Article 14 and 22(1) also makes it obligatory to the state, to provide equality before law and legal system, which provides for justice based on equal opportunity to all. And the constitutional spirit is fulfilled, with equal justice available to the poor.
Apart from that there are also many provisions in Cr.P.C and C.P.C which aims for providing legal aid to the poor. Order 33, rule 17 of Code of Civil Procedure also deals with free legal aid.
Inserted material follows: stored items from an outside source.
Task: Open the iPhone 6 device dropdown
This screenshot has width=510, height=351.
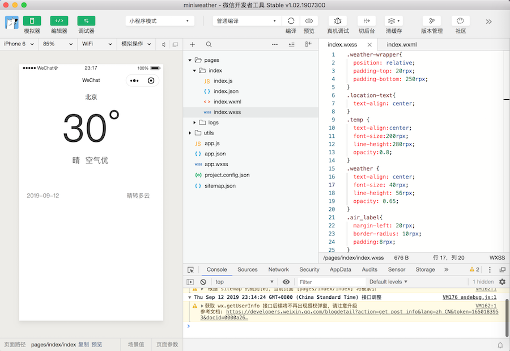Action: [x=19, y=44]
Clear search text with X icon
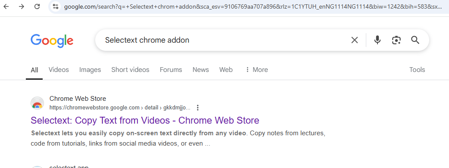Viewport: 449px width, 168px height. 355,40
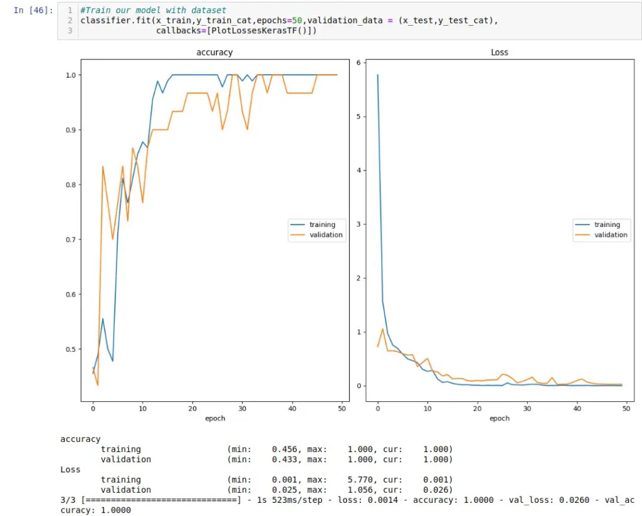Screen dimensions: 642x516
Task: Click the 'accuracy' heading in text output
Action: (x=80, y=439)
Section 304 of Code of Criminal Procedure reads as follows:
Legal aid to accused at State expense in certain cases:
(1) Where, in a trial before the Court of Session, the accused is not represented by a pleader, and where it appears to the Court that the accused has not sufficient means to engage a pleader, the Court shall assign a pleader for his defence at the expense of the State.
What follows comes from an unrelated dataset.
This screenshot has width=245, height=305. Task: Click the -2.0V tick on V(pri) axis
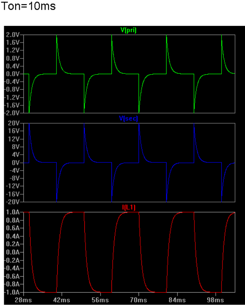coord(12,113)
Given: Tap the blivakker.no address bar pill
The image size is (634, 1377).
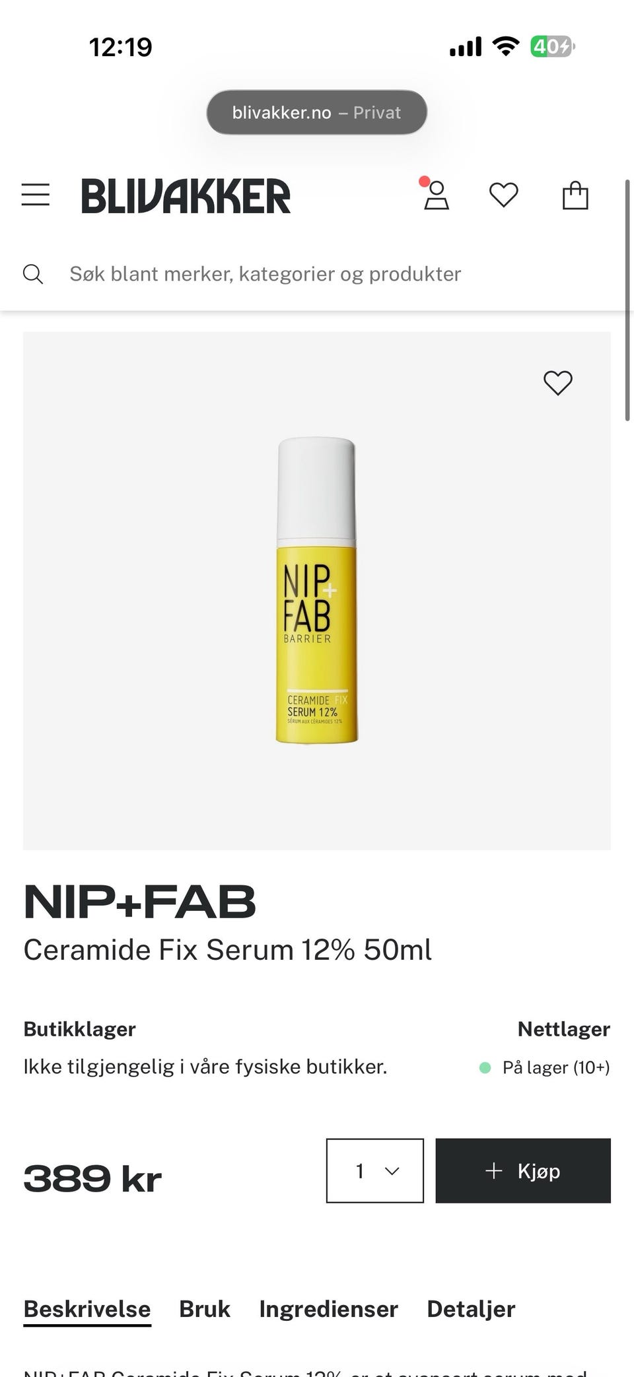Looking at the screenshot, I should [317, 112].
(2) The High Court may, with the previous approval of the State Government, make rules providing for-
(a) the mode of selecting pleaders for defence under sub- section (1);
(b) the facilities to be allowed to such pleaders by the Courts;
(c) the fees payable to such pleaders by the Government, and generally, for carrying out the purposes of sub- section (1).
(3) The State Government may, by notification, direct that, as from such date as may be specified in the notification, the provisions of sub- sections (1) and (2) shall apply in relation to any class of trials before other Courts in the State as they apply in relation to trials before Courts of Session.
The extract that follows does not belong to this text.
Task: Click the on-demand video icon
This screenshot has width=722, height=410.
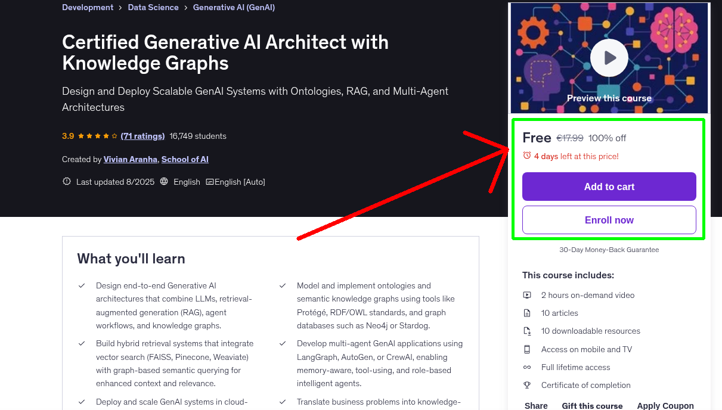Action: coord(527,294)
However, these provisions were not sufficient enough. Therefore, the government enacted the Legal Services Authorities Act in 1987. This act provides for legal aid how to be made, whom to be made, and who are eligible to get the legal aid. Section 12 of the act provides for the list of people who are eligible to get legal aid from legal services authority.
This act creates a hierarchy of authorities from Center to Taluk level for the purpose of providing free legal aid to the weaker section of the society. This act also has provisions for Lok Adalat [Section 19-22]. Lok Adalat has been created for settling petty offences out of the court. This will help in reducing the burden of courts and will also help people in getting their matter disposed of earlier.
These statutory provisions are important because legal aid and equality before the court of law are very important in order to achieve the goal of justice, which is the aim of Indian legal system.
CONCLUSION AND SUGGESTIONS:
Legal aid is not a charity or bounty, but is an obligation of the state and right of the citizens. The prime object of every state is equal justice for all. This can only be achieved if the poor illiterate people are imparted with legal knowledge and are provided with free legal aid.
Even today in the 21st century people are not aware of their basic human rights. This is one of the reasons why the legal aid movement has not yet achieved its goal. Due to the absence of legal awareness poor people are often exploited and deprived of their rights. Thus it is the need of the hour that the poor illiterate people should be imparted with legal knowledge and should be educated about their basic rights which should be done from the grass root level. 
Further while providing Legal Aid, the Legal Aid institutions at all level should use proper ADR methods so as to speed up the process of compromise between parties to the case and with that matter will be settled without further appeal.  This will save time of both court and the parties.
There are number of precedents as well as legislations to up hold the right to free legal aid but they have just proven to be a myth for the masses due to their ineffective implementation. Thus the need of the hour is that one should need to focus on effective and proper implementation of the laws which are already in place instead of passing new legislations to make legal aid in the country a reality instead of just a myth in the minds of the countrymen.